The GFAP Monoclonal Antibody GA-5 Identifies Astrocyte Remodeling and Glio-Vascular Uncoupling During the Evolution of EAE.

To examine how astrocyte activation is regulated at different phases of relapsing-remitting EAE, we performed an immunofluorescent analysis of the spinal cord using the anti-glial fibrillary acidic protein (GFAP) monoclonal antibody GA-5. In keeping with previous studies, gray matter astrocytes showed strongly increased GFAP expression during the peak phase of disease (14 days post-immunization), which remained elevated during the remission phase (21-28 days post-immunization).
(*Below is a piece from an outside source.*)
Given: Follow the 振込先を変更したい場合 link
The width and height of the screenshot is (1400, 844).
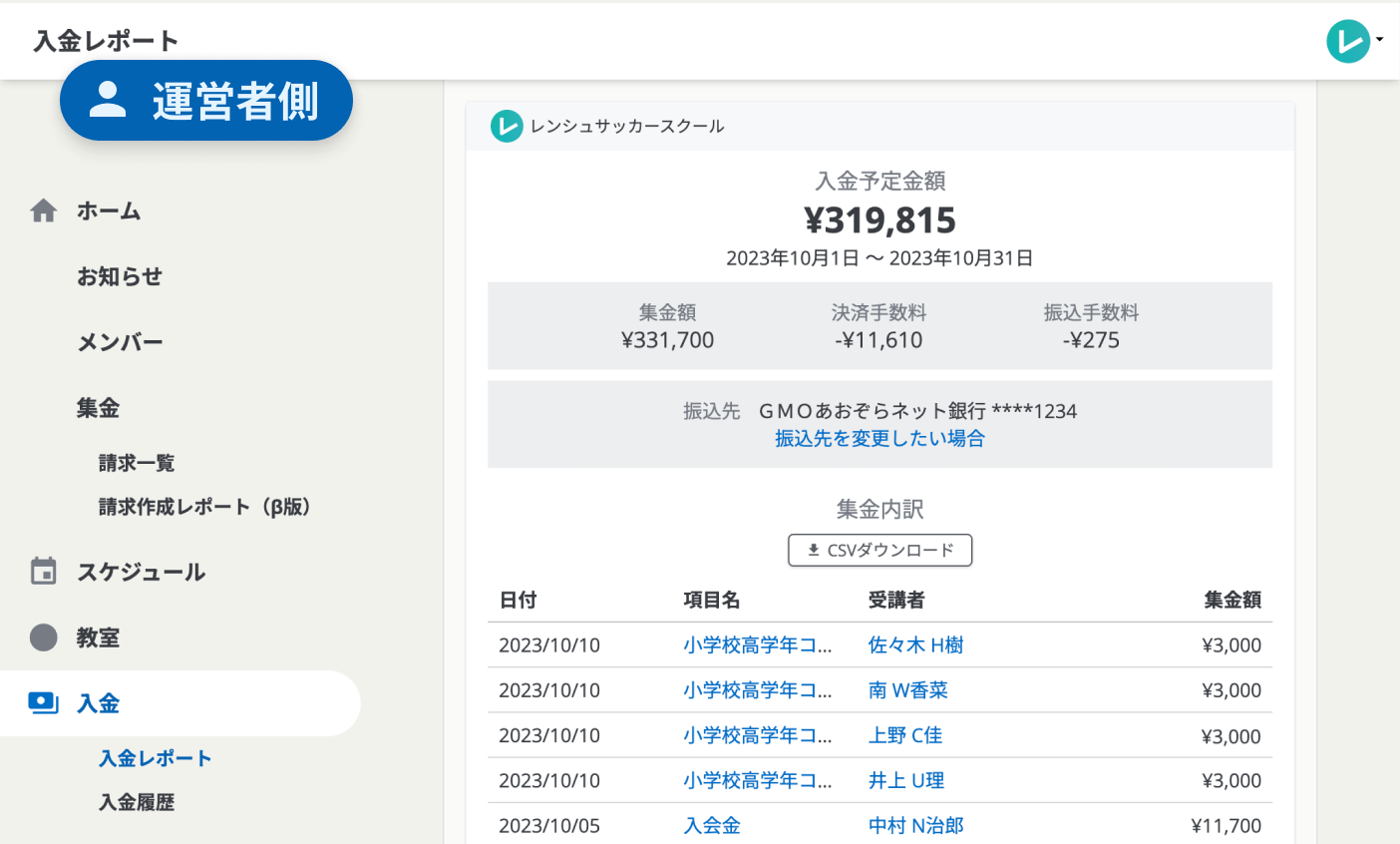Looking at the screenshot, I should (879, 438).
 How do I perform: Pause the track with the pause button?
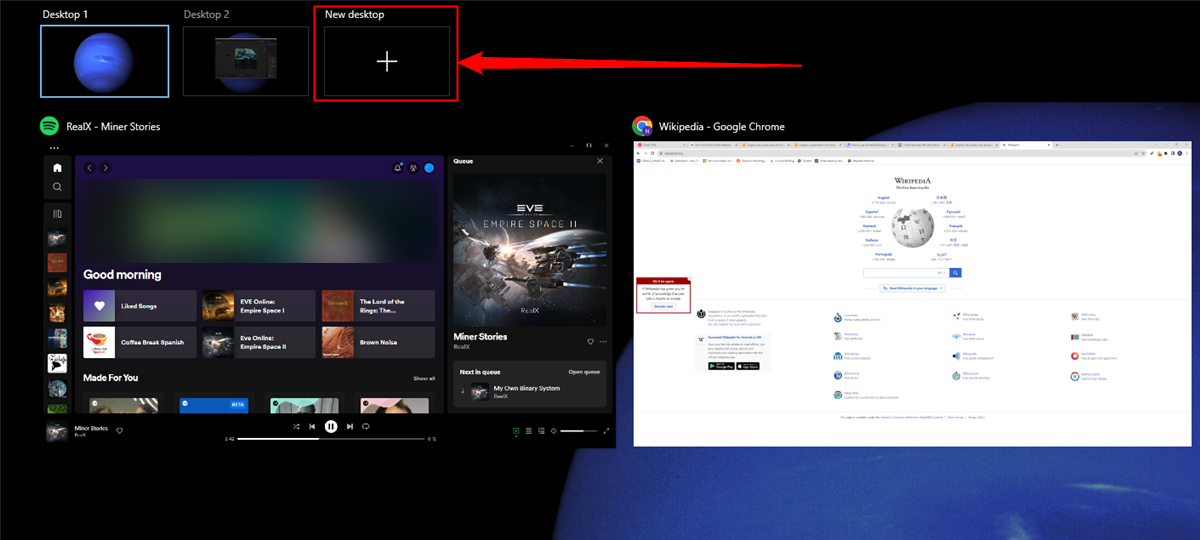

In sharp contrast, during the peak phase of disease, the GA-5 signal in sub-meningeal white matter transiently disappeared in areas containing high levels of infiltrating leukocytes, but during the remission phase, the GFAP signal was fully restored. Parallel staining of the same sections with a polyclonal GFAP antibody confirmed elevated GFAP expression in the gray matter but no loss of signal in white matter. Interestingly, loss of GA-5 signal in sub-meningeal white matter was strongly associated with vascular disruption as defined by extravascular fibrinogen leak and by glio-vascular uncoupling, as defined by dissociation of AQP4-positive astrocyte endfeet and CD31-positive blood vessels. GA-5-negative areas were also associated with demyelination. These findings demonstrate a novel staining pattern of a GFAP antibody during EAE progression and suggest that the GFAP epitope recognized by the GA-5 monoclonal antibody transiently disappears as white matter astrocytes undergo remodeling during the peak phase of EAE. They also suggest that the GA-5 antibody provides a novel tool to identify astrocyte remodeling in other neurological conditions.